• **Supplied entries**:
*** Begin section ***

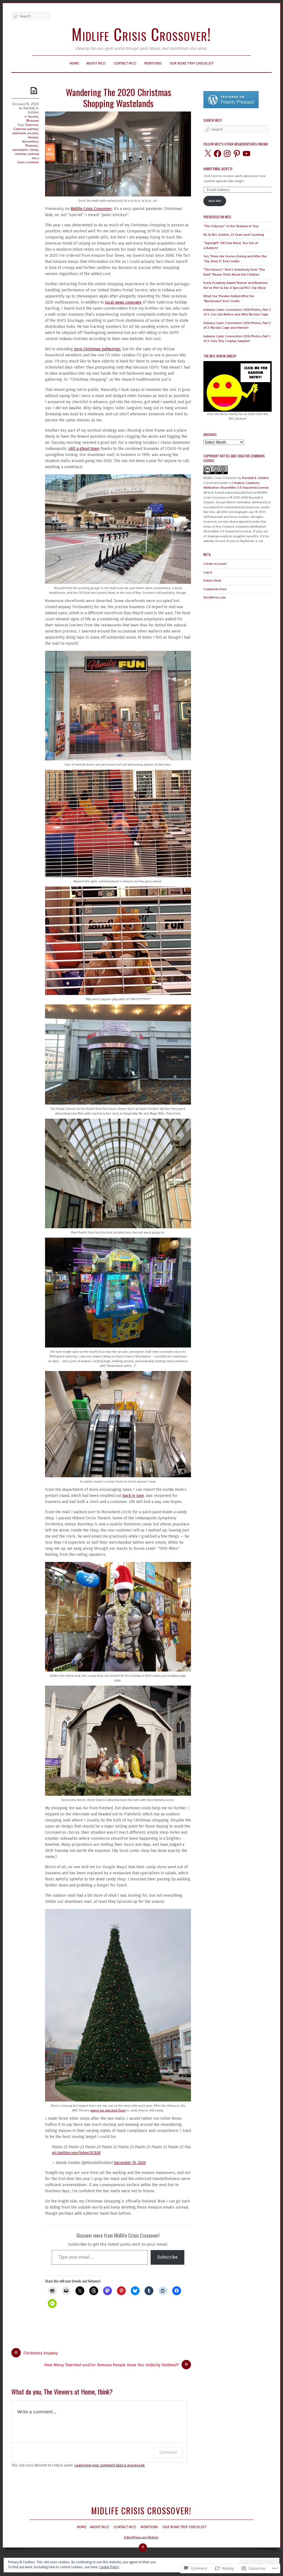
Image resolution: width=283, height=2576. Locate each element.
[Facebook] (217, 153)
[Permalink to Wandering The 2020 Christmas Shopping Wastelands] (35, 90)
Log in (207, 572)
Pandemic (31, 145)
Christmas (31, 125)
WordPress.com (214, 597)
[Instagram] (227, 153)
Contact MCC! (125, 63)
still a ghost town (84, 448)
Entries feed (212, 580)
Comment (168, 2452)
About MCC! (96, 63)
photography (20, 149)
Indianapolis (30, 141)
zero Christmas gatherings (97, 349)
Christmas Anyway (40, 2352)
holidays (32, 133)
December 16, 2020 (25, 104)
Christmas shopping (26, 129)
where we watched (107, 2110)
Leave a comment (28, 162)
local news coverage (123, 302)
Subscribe (167, 2257)
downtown (19, 133)
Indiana (33, 116)
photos (34, 149)
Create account (214, 564)
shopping (20, 154)
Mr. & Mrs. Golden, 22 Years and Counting (233, 235)
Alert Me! (214, 201)
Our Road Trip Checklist (192, 63)
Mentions (153, 63)
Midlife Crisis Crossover (91, 208)
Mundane (32, 120)
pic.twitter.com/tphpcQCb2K (76, 2152)
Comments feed (214, 589)
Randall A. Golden (31, 110)
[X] (207, 153)
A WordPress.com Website (141, 2537)
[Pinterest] (236, 153)
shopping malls (33, 156)
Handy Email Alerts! (217, 168)
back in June (133, 1495)
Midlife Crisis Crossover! (141, 33)
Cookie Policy (109, 2567)
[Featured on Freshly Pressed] (231, 107)
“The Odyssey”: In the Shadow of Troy (231, 226)
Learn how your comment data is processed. (109, 2465)
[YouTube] (246, 153)
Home (74, 63)
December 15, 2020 (130, 2162)
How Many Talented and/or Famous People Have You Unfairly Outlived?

*** End section ***

• **Brief**:
Wherever a picture appears, omit it; copy the rest of the data exactly.

• **Answer box**:
Image resolution: width=283, height=2576. Locate each element.
[Facebook] (217, 153)
[Permalink to Wandering The 2020 Christmas Shopping Wastelands] (35, 90)
Log in (207, 572)
Pandemic (31, 145)
Christmas (31, 125)
WordPress.com (214, 597)
[Instagram] (227, 153)
Contact MCC! (125, 63)
still a ghost town (84, 448)
Entries feed (212, 580)
Comment (168, 2452)
About MCC! (96, 63)
photography (20, 149)
Indianapolis (30, 141)
zero Christmas gatherings (97, 349)
Christmas Anyway (40, 2352)
holidays (32, 133)
December 16, 2020 (25, 104)
Christmas shopping (26, 129)
where we watched (107, 2110)
Leave a comment (28, 162)
local news coverage (123, 302)
Subscribe (167, 2257)
downtown (19, 133)
Indiana (33, 116)
photos (34, 149)
Create account (214, 564)
shopping (20, 154)
Mr. & Mrs. Golden, 22 Years and Counting (233, 235)
Alert Me! (214, 201)
Our Road Trip Checklist (192, 63)
Mentions (153, 63)
Midlife Crisis Crossover (91, 208)
Mundane (32, 120)
pic.twitter.com/tphpcQCb2K (76, 2152)
Comments feed (214, 589)
Randall A. Golden (31, 110)
[X] (207, 153)
A WordPress.com Website (141, 2537)
[Pinterest] (236, 153)
shopping malls (33, 156)
Handy Email Alerts! (217, 168)
back in June (133, 1495)
Midlife Crisis Crossover! (141, 33)
Cookie Policy (109, 2567)
[Featured on Freshly Pressed] (231, 107)
“The Odyssey”: In the Shadow of Troy (231, 226)
Learn how your comment data is processed. (109, 2465)
[YouTube] (246, 153)
Home (74, 63)
December 15, 2020 (130, 2162)
How Many Talented and/or Famous People Have You Unfairly Outlived?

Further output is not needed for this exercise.